The data START

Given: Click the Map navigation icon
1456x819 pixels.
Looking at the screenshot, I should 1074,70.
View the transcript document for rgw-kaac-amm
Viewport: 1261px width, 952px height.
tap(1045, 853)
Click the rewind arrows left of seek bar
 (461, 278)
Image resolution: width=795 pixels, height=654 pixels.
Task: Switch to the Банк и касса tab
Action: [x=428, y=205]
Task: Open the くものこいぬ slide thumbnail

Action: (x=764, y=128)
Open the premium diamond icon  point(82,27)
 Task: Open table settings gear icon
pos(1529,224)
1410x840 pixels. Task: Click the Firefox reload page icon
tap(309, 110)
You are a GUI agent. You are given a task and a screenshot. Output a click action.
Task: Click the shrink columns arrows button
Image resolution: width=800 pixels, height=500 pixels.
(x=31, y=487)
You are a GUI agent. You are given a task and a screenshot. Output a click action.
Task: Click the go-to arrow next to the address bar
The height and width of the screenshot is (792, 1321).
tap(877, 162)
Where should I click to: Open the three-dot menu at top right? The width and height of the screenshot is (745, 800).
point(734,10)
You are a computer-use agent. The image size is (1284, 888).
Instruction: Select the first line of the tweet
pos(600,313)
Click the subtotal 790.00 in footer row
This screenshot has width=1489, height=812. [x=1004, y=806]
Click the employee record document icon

The data END

> _Assignment_: Nothing but the lines from the one holding "Where should I" to the end of the entries should be output, each exactly as it appears.

> _Exercise response_:
Where should I click to: Open the three-dot menu at top right? The width and height of the screenshot is (745, 800).
point(734,10)
You are a computer-use agent. The image size is (1284, 888).
Instruction: Select the first line of the tweet
pos(600,313)
Click the subtotal 790.00 in footer row
This screenshot has width=1489, height=812. [x=1004, y=806]
Click the employee record document icon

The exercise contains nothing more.